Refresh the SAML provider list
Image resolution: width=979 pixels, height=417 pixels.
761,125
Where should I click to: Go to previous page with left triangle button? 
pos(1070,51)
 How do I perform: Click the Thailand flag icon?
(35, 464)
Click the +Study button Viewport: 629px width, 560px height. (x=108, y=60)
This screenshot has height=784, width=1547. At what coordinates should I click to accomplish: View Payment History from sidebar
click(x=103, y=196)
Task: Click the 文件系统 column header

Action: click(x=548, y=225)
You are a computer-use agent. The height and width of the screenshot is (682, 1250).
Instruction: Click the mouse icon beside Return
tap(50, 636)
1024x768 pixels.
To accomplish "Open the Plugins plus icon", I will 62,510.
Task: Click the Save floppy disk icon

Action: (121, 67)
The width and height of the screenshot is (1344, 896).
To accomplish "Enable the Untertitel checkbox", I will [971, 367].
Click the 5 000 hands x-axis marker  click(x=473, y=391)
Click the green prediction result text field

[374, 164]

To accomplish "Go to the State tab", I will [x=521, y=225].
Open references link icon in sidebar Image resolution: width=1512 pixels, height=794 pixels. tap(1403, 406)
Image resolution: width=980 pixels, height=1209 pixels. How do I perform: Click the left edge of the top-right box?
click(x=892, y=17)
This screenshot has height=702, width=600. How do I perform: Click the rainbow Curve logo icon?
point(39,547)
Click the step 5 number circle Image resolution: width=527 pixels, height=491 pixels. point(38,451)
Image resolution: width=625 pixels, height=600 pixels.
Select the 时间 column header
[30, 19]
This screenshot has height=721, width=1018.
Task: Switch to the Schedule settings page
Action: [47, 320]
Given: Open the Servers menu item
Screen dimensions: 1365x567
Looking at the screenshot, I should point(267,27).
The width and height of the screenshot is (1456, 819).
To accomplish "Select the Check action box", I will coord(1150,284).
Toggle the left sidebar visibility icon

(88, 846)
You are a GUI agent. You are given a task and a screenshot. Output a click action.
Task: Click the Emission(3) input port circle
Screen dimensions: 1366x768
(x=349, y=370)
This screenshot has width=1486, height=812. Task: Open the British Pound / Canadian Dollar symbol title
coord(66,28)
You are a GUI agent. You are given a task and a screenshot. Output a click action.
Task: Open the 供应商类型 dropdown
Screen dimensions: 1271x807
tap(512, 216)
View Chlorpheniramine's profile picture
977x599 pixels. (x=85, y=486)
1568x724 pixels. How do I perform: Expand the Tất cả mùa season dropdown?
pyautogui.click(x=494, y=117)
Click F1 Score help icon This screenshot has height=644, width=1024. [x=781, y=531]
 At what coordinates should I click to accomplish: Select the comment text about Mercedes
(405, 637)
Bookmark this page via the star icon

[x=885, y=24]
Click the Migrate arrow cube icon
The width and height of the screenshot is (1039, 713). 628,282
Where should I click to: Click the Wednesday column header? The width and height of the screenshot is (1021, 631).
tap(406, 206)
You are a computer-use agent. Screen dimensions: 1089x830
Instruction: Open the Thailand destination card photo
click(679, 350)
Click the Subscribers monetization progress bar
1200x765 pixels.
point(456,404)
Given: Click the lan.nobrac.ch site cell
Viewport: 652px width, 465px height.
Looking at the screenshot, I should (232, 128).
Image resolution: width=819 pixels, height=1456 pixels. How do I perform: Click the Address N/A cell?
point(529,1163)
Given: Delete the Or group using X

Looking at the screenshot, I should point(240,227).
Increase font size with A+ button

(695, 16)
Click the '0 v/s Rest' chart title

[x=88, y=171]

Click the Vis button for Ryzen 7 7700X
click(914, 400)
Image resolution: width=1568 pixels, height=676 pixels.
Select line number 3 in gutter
++++++++++++++++++++
Each line of the material is to be returned precisely as written.

* **Reply**
Refresh the SAML provider list
Image resolution: width=979 pixels, height=417 pixels.
761,125
Where should I click to: Go to previous page with left triangle button? 
pos(1070,51)
 How do I perform: Click the Thailand flag icon?
(35, 464)
Click the +Study button Viewport: 629px width, 560px height. (x=108, y=60)
This screenshot has height=784, width=1547. At what coordinates should I click to accomplish: View Payment History from sidebar
click(x=103, y=196)
Task: Click the 文件系统 column header

Action: click(x=548, y=225)
You are a computer-use agent. The height and width of the screenshot is (682, 1250).
Instruction: Click the mouse icon beside Return
tap(50, 636)
1024x768 pixels.
To accomplish "Open the Plugins plus icon", I will 62,510.
Task: Click the Save floppy disk icon

Action: (121, 67)
The width and height of the screenshot is (1344, 896).
To accomplish "Enable the Untertitel checkbox", I will [971, 367].
Click the 5 000 hands x-axis marker  click(x=473, y=391)
Click the green prediction result text field

[374, 164]

To accomplish "Go to the State tab", I will [x=521, y=225].
Open references link icon in sidebar Image resolution: width=1512 pixels, height=794 pixels. tap(1403, 406)
Image resolution: width=980 pixels, height=1209 pixels. How do I perform: Click the left edge of the top-right box?
click(x=892, y=17)
This screenshot has height=702, width=600. How do I perform: Click the rainbow Curve logo icon?
point(39,547)
Click the step 5 number circle Image resolution: width=527 pixels, height=491 pixels. point(38,451)
Image resolution: width=625 pixels, height=600 pixels.
Select the 时间 column header
[30, 19]
This screenshot has height=721, width=1018.
Task: Switch to the Schedule settings page
Action: [47, 320]
Given: Open the Servers menu item
Screen dimensions: 1365x567
Looking at the screenshot, I should point(267,27).
The width and height of the screenshot is (1456, 819).
To accomplish "Select the Check action box", I will coord(1150,284).
Toggle the left sidebar visibility icon

(88, 846)
You are a GUI agent. You are given a task and a screenshot. Output a click action.
Task: Click the Emission(3) input port circle
Screen dimensions: 1366x768
(x=349, y=370)
This screenshot has width=1486, height=812. Task: Open the British Pound / Canadian Dollar symbol title
coord(66,28)
You are a GUI agent. You are given a task and a screenshot. Output a click action.
Task: Open the 供应商类型 dropdown
Screen dimensions: 1271x807
tap(512, 216)
View Chlorpheniramine's profile picture
977x599 pixels. (x=85, y=486)
1568x724 pixels. How do I perform: Expand the Tất cả mùa season dropdown?
pyautogui.click(x=494, y=117)
Click F1 Score help icon This screenshot has height=644, width=1024. [x=781, y=531]
 At what coordinates should I click to accomplish: Select the comment text about Mercedes
(405, 637)
Bookmark this page via the star icon

[x=885, y=24]
Click the Migrate arrow cube icon
The width and height of the screenshot is (1039, 713). 628,282
Where should I click to: Click the Wednesday column header? The width and height of the screenshot is (1021, 631).
tap(406, 206)
You are a computer-use agent. Screen dimensions: 1089x830
Instruction: Open the Thailand destination card photo
click(679, 350)
Click the Subscribers monetization progress bar
1200x765 pixels.
point(456,404)
Given: Click the lan.nobrac.ch site cell
Viewport: 652px width, 465px height.
Looking at the screenshot, I should (232, 128).
Image resolution: width=819 pixels, height=1456 pixels. How do I perform: Click the Address N/A cell?
point(529,1163)
Given: Delete the Or group using X

Looking at the screenshot, I should point(240,227).
Increase font size with A+ button

(695, 16)
Click the '0 v/s Rest' chart title

[x=88, y=171]

Click the Vis button for Ryzen 7 7700X
click(914, 400)
Image resolution: width=1568 pixels, height=676 pixels.
Select line number 3 in gutter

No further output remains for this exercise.